Federal courts beat: Federal prosecutor is ready for just one job
- Article by: Dan Browning
- Star Tribune
- December 12, 2012 - 7:01 PM
Don't be surprised if Minnesota gets a new U.S. attorney next year.
B. Todd Jones, who's completing his second four-year tour in the job, has been commuting between Minneapolis and Washington for the past year as he pulls double duty as acting director of the Bureau of Alcohol, Tobacco, Firearms and Explosives (ATF).
Jones, a former Marine and veteran of Operation Desert Storm, was tapped to run the ATF in August 2011 after its "Operation Fast and Furious" investigation into Mexican drug cartels went awry. The agency was embarrassed when hundreds of weapons sold undercover were lost and some later showed up at crime scenes.
Jones reorganized the ATF leadership and set about trying to restore agency morale before the inspector general's scathing report on the operation was released in September.

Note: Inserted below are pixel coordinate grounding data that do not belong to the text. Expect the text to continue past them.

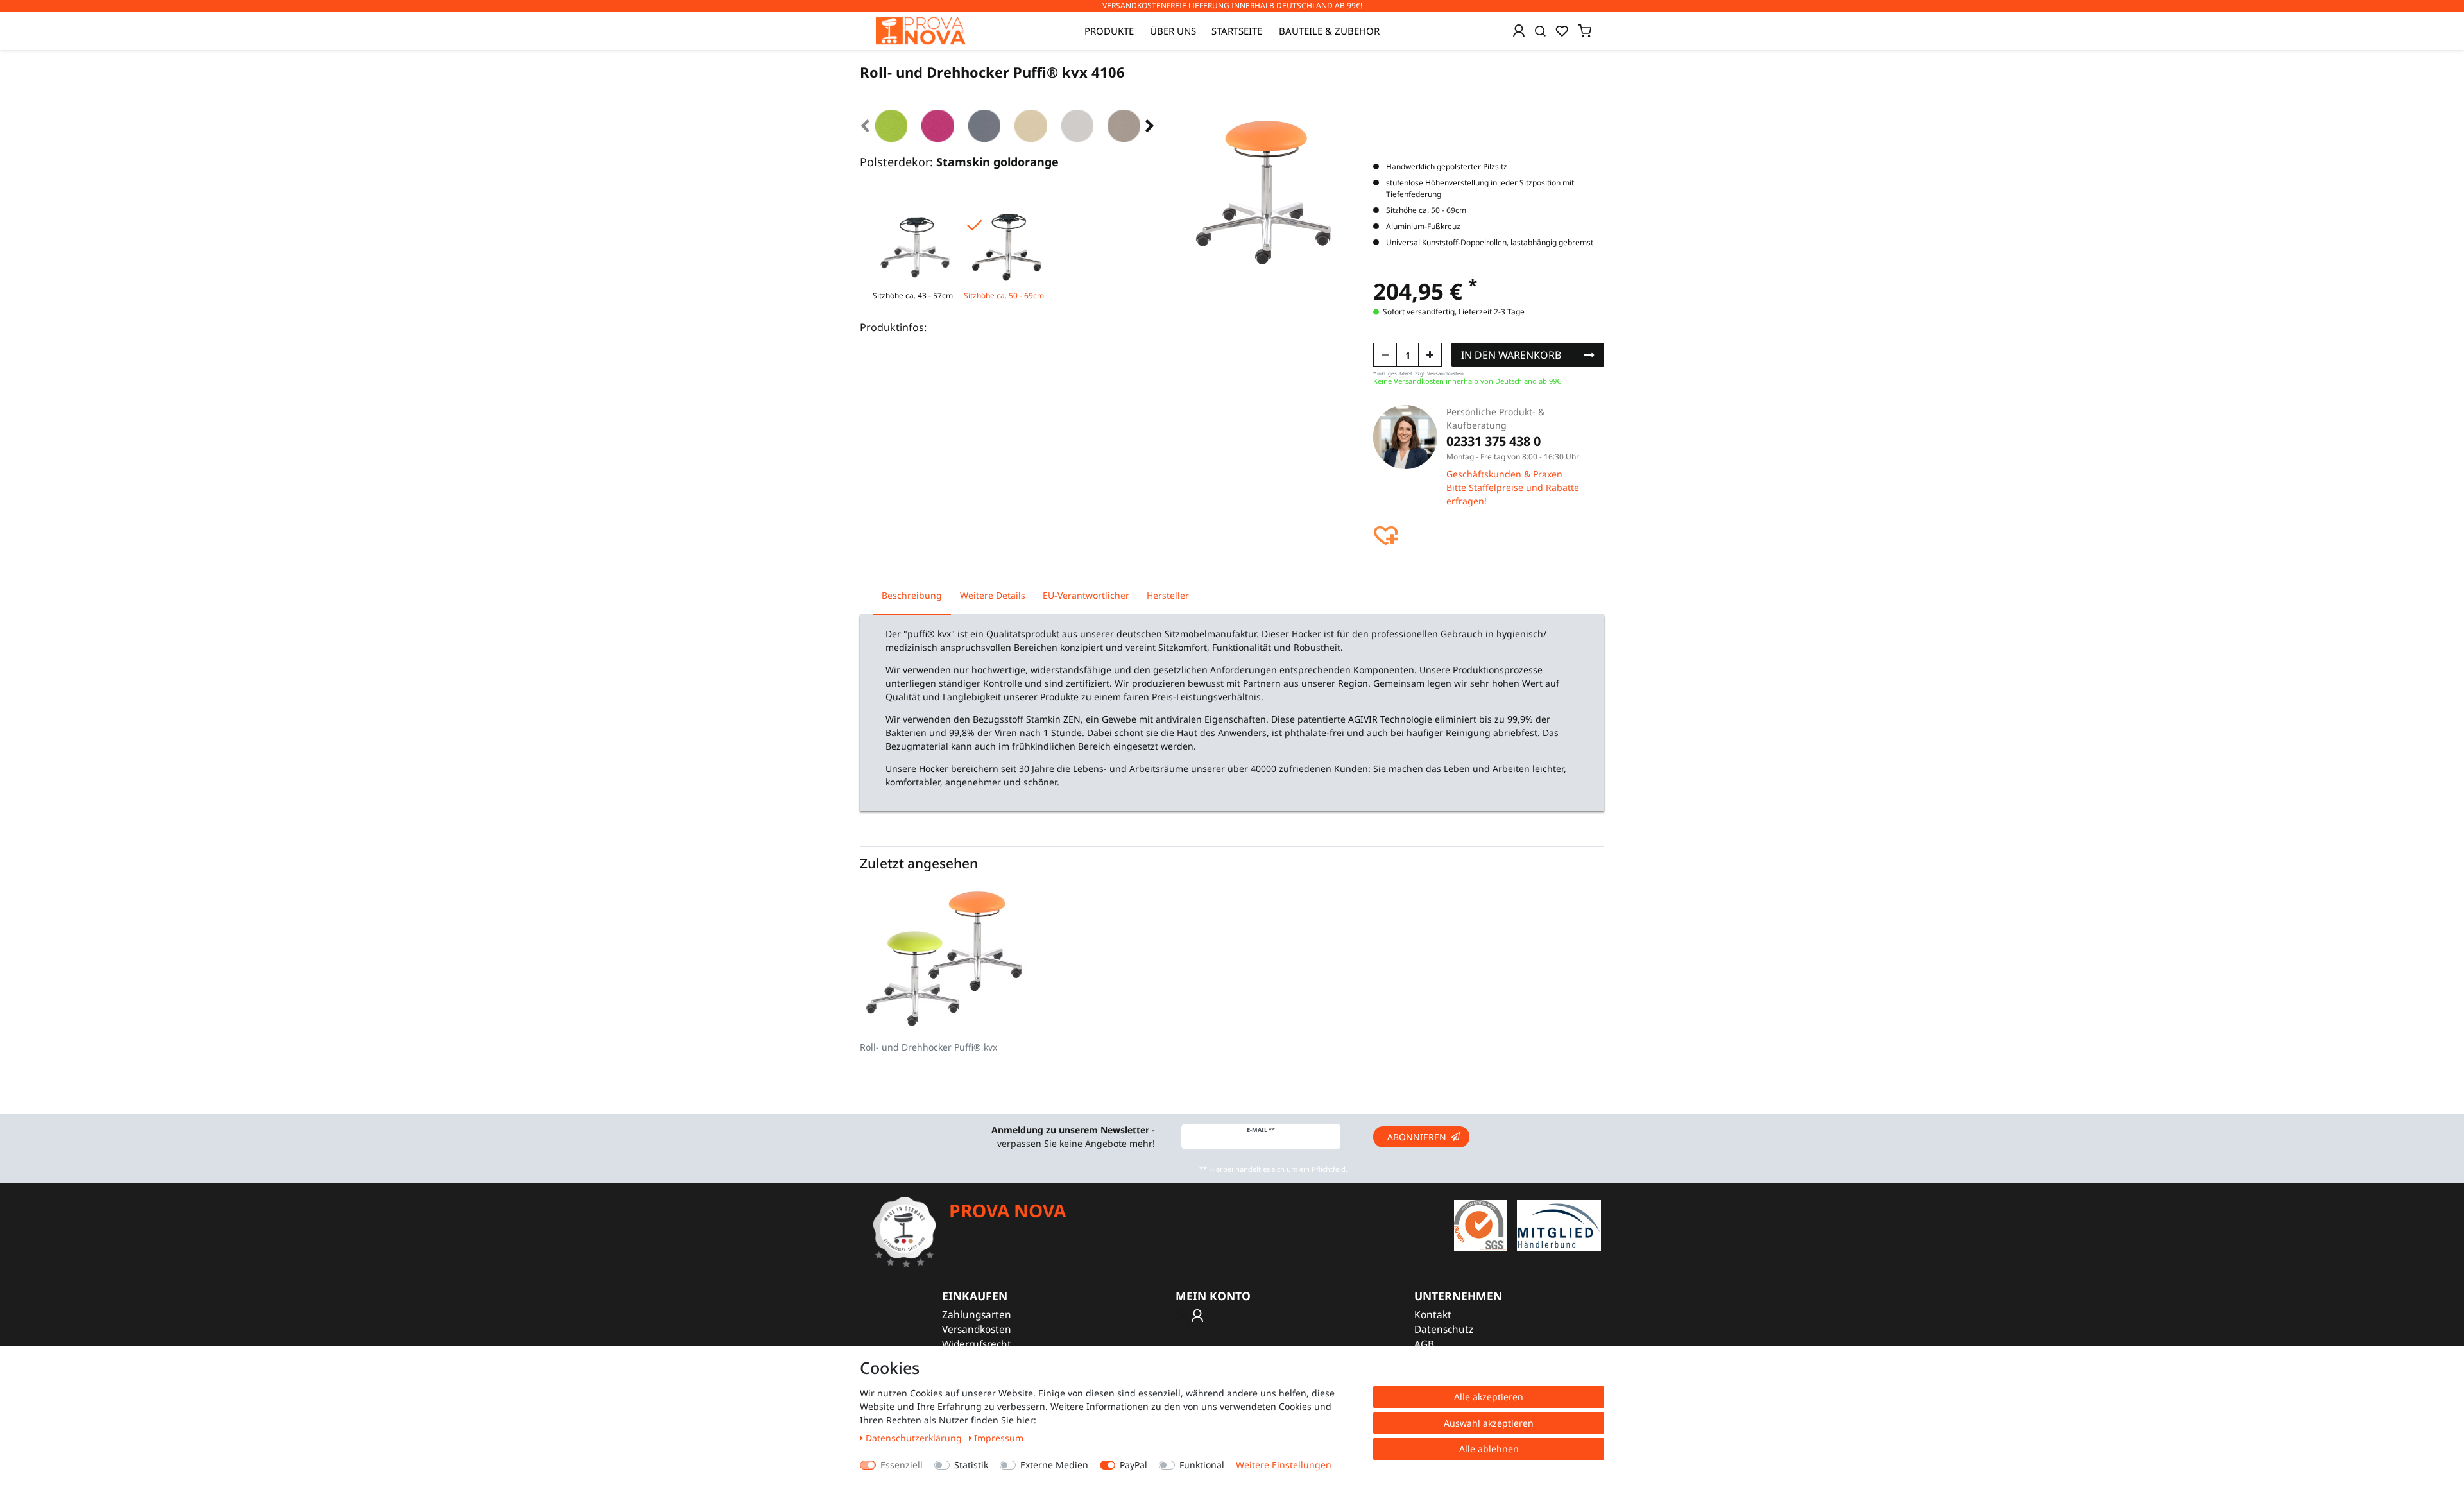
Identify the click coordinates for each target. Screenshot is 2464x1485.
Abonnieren (1416, 1137)
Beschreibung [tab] (912, 595)
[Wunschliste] (1561, 30)
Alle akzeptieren (1488, 1397)
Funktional (1201, 1465)
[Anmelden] (1518, 30)
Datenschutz (1443, 1329)
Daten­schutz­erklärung (915, 1438)
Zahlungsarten (976, 1314)
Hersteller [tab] (1168, 595)
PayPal (1133, 1465)
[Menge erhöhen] (1430, 354)
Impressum (998, 1438)
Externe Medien (1054, 1465)
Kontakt (1432, 1314)
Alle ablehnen (1489, 1449)
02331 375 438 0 (1493, 441)
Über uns (1173, 30)
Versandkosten (976, 1329)
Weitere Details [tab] (992, 595)
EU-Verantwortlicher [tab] (1086, 595)
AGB (1424, 1344)
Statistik (971, 1465)
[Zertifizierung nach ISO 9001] (1480, 1225)
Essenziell (901, 1465)
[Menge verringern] (1385, 354)
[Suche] (1540, 31)
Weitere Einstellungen (1283, 1465)
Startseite (1236, 30)
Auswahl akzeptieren (1489, 1423)
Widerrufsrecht (976, 1344)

Jones, 55, has acknowledged in recent months that holding two full-time jobs has taken a toll on him and his personal life. He and his wife still have a 17-year-old at home.
So which job would he prefer, U.S. attorney or head of ATF? Jones said this week that he'll go wherever he's needed most, adding that he hasn't even discussed it with his boss, U.S. Attorney General Eric Holder.
Jones said that he spends about half of his time at the ATF and that the U.S. attorney's office is run in his absence by a cadre of experienced professionals. "We have a good crew here. And so the challenges here pale in comparison to the challenges of running a federal law enforcement agency that's got responsibility for guns."
Jones might be on tap for another appointment. He has close ties with "Main Justice," where he sits on a committee that advises Holder. Some say he'd make a good federal judge. But so far, there are no openings in Minnesota.
Jones has worked at several top Twin Cities law firms and could return to the private sector. But he's said that public service is in his blood. So expect to find him wherever President Obama says he's needed most.